The quiet sound of the piano continued on in the apartment even after Kienan had seen the strange armored being step out of the shadows. Kienan kept playing the slow waltz he'd started a half-hour ago with one hand, his red-gloved fingers dancing across the keys as his other hand quietly slid one of his pistols from his holster.
He saw the sinister face of Tenma reflected in the ebony of his piano, the mad metal rictus of his mask drifting over the smooth surface of the piano like a silent spirit moving through a darkened graveyard.
Tenma didnt bother making his approach silent, there was no need. They both knew the other was there, and they both knew what they were there for.

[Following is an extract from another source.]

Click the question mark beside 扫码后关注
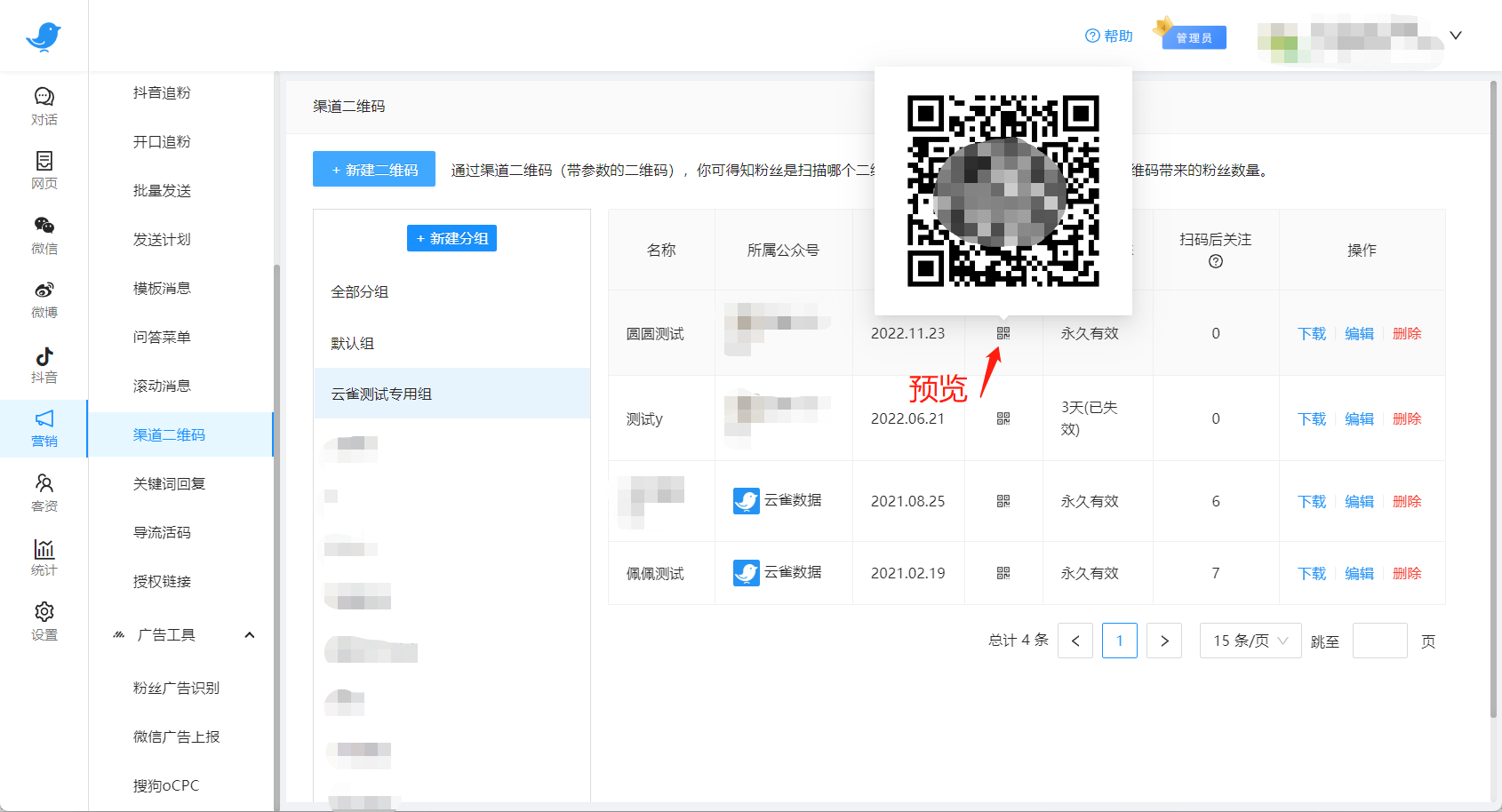 (1216, 261)
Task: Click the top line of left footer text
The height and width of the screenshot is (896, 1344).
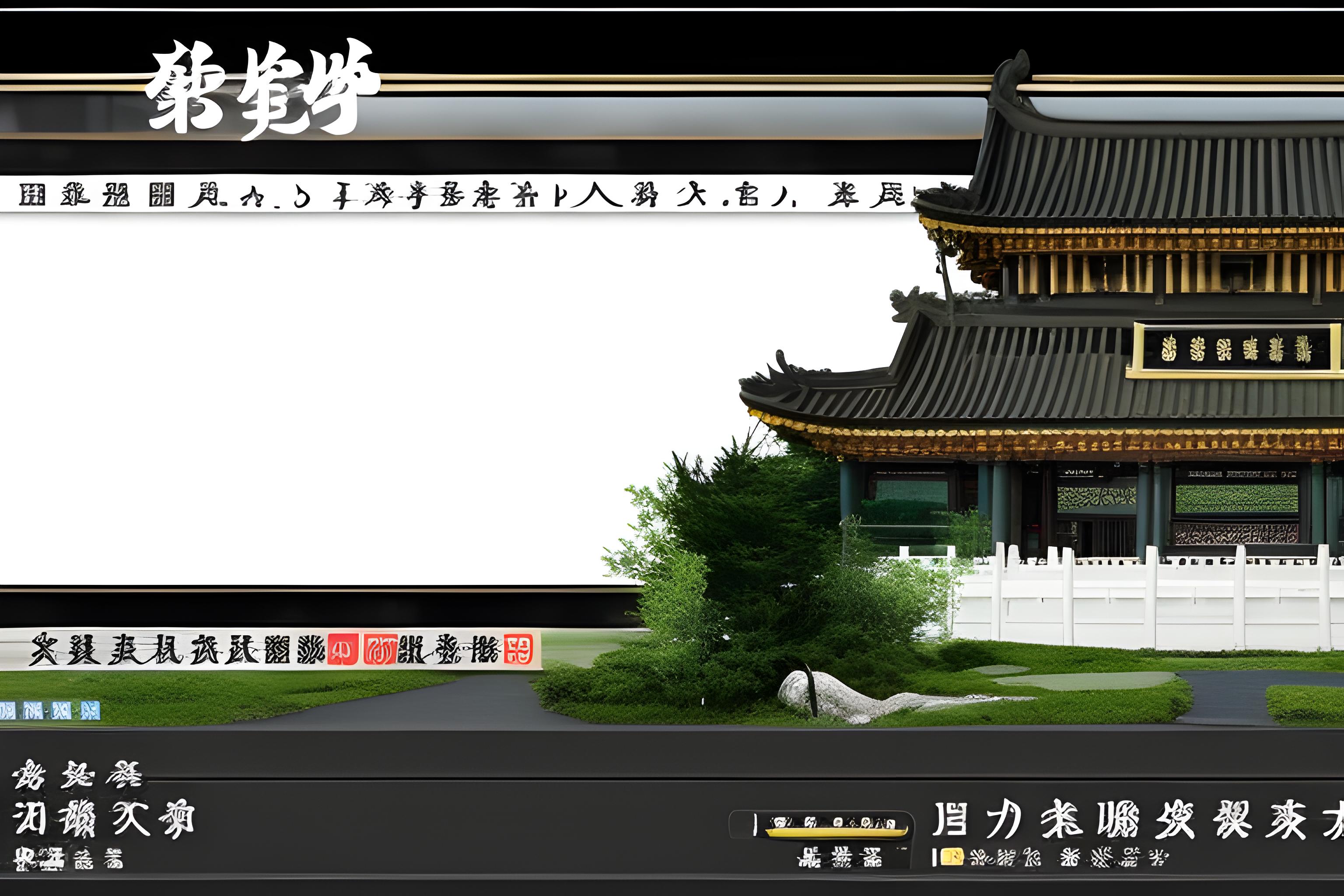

Kienan sped up now, his playing becoming faster, more kinetic, almost as if he were matching the quiet tension of Tenma's footsteps with music, as his other hand slowly brought the pistol up to the top of the piano.
Tenma reached for his sword just as Kienan's fingers finished the waltz, two heavy notes of ominous finality. They were still echoing in the room when he brought the gun up and fired twice at Tenma, just as he closed his hand on his sword. The two shots mingled with the notes and made a sound of discord and chaos.
Jayla-2 dreamt of someone other than herself, in a time she remembered as belonging to someone else.
It was another time--another her. She'd figured it out early enough when she'd put the palms of her hands to her face and saw soft pink flesh instead of the usual grey. The tears, blood mixed with water, told her even more.
I'm not me, I'm her. Jayla. The awareness rustled through her disturbed sleep like leaves kicked up by cold autumn winds.
She--Jayla--not herself, was arguing with someone as she sat on the bed crying. She could only see the person's shadow from the bathroom. The shadow was hard to fully discern through her tear-streaked eyes, but on some level, Jayla-2 knew.
This wasn't a dream. It was a memory pretending to be a dream. Or a nightmare.
Kienan was going again. Why was he going? Why was he always leaving her? Wasn't she good enough? Didn't he realize how much she needed him there? He was so strong, the way he held her made everything still and everything all right, even if only for a little while, and seemed to keep the yawning chasm Jayla had felt under her feet from at least splitting any wider.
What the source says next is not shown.